» **Requirements**:
In the forum thread, where did Emma get Shadow and Remington?

# Hello



## enelson96 (Dec 8, 2007)

Hi my name is Emma. I own 3 kitties! Their names are Mooie (13 years), Shadow (3 years), and Remington (2 years). I got the last two from a Humane Society. I just found this site today and though that it would be nice to join. Great forum!


----------



## marie73 (Jul 12, 2006)

Welcome! I love your cats' names.  

Please feel free to post pictures. 

soon.


----------



## enelson96 (Dec 8, 2007)

Thanks... I will post pictures in the picture section right now...!


----------



## Jeanie (Jun 18, 2003)

Hi, Emma! Welcome; enjoy!


----------



## Leazie (Apr 14, 2007)

Ummm, it's 3 minutes after your post and there are no kitty pictures. *Tapping feet impateintly*.

Welcome to the forum!!

» **Recorded information**:
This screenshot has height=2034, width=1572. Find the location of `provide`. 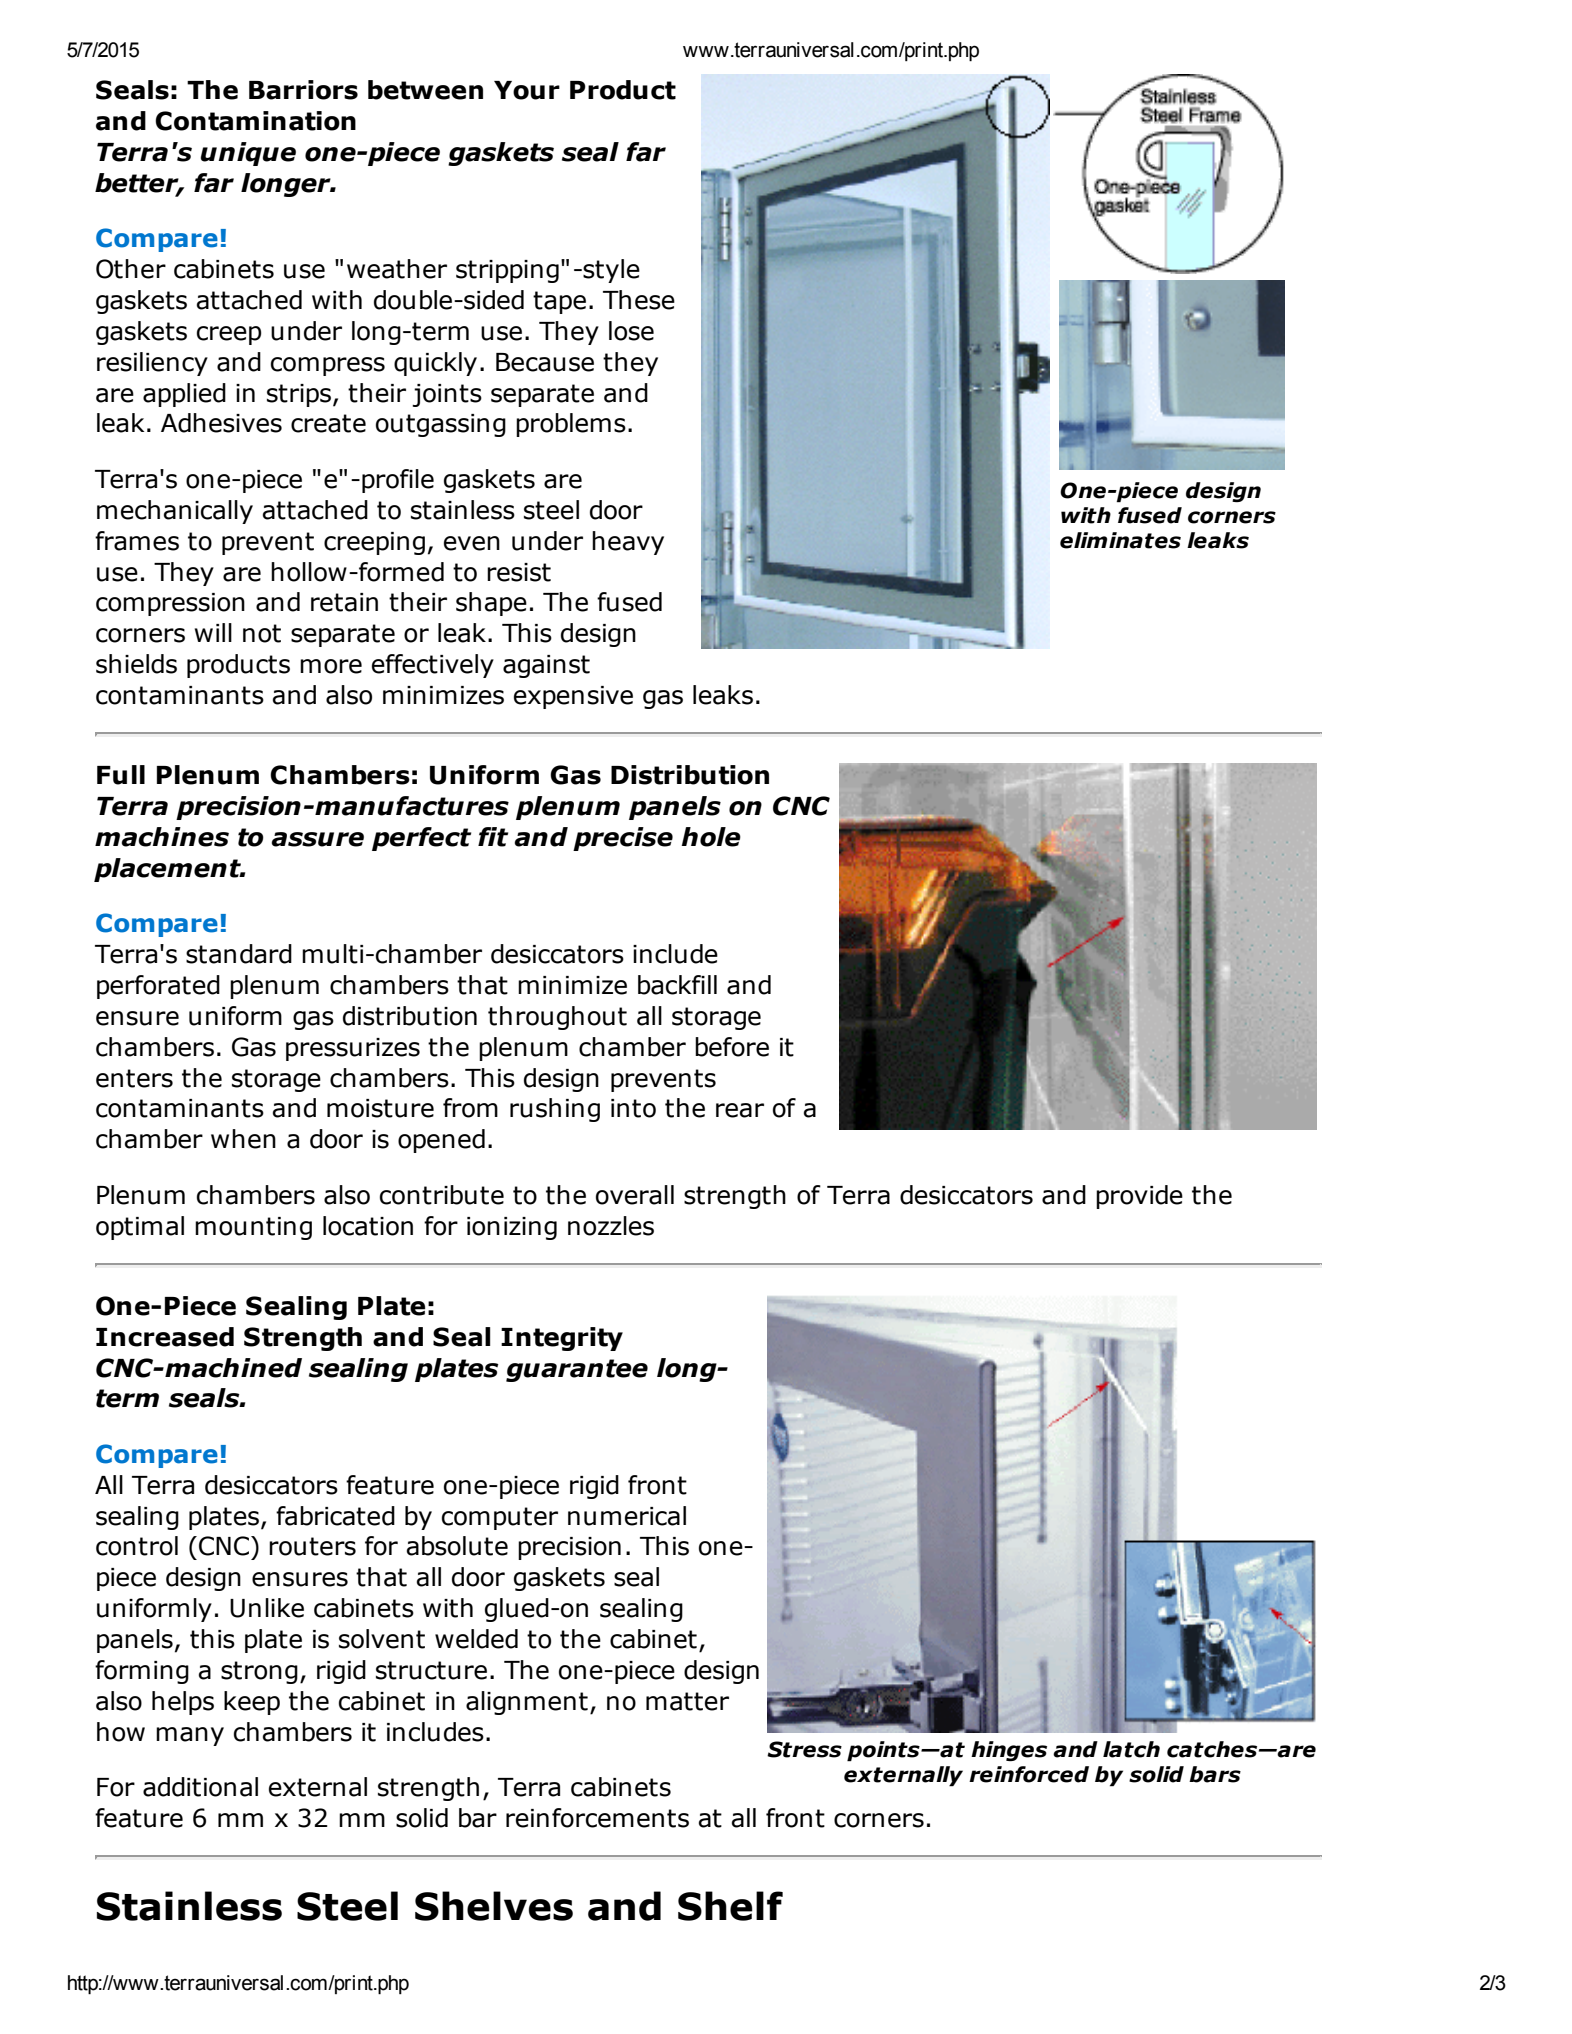

provide is located at coordinates (1139, 1197).
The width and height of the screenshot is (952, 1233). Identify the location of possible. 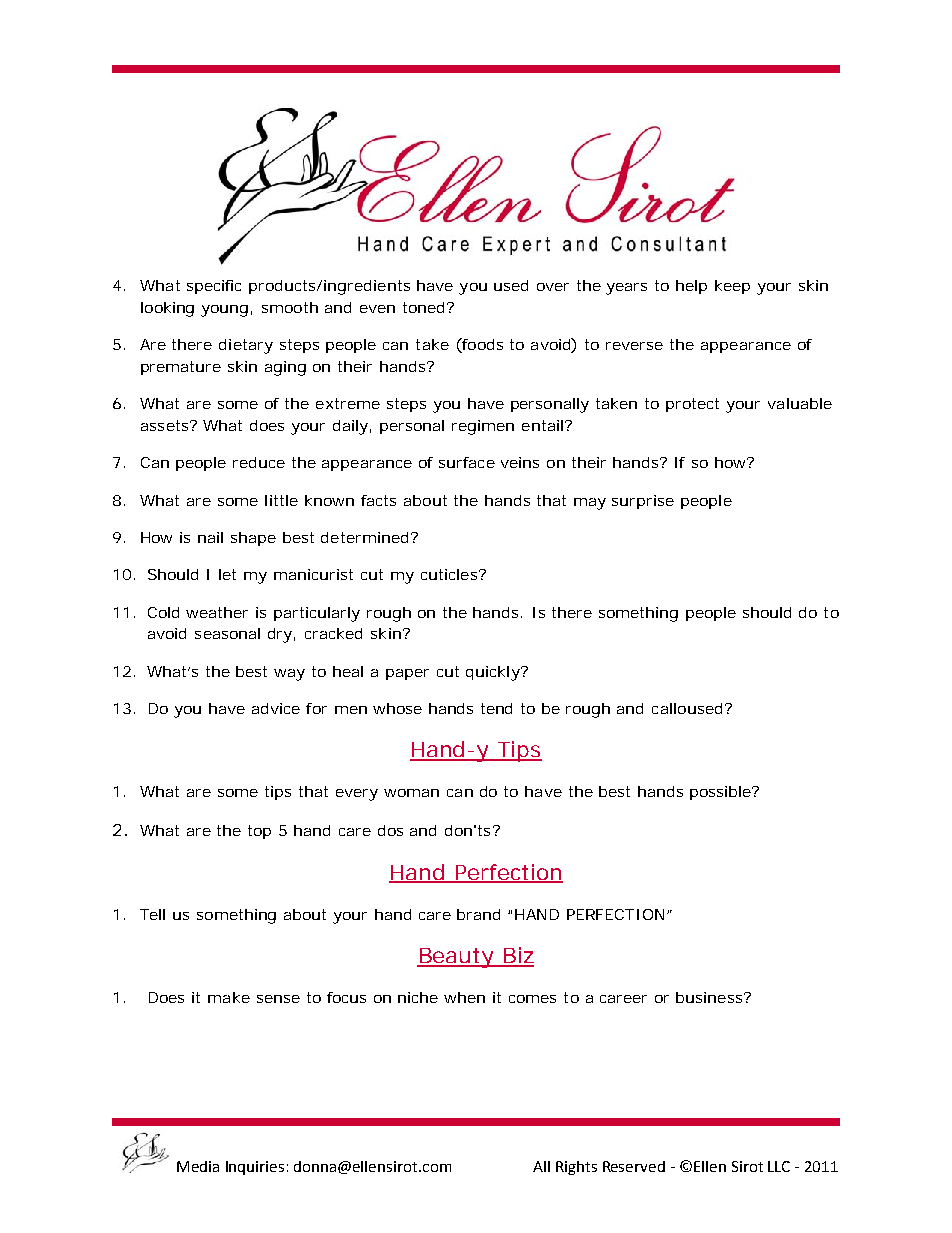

» **Task solution**:
From a Humane Society.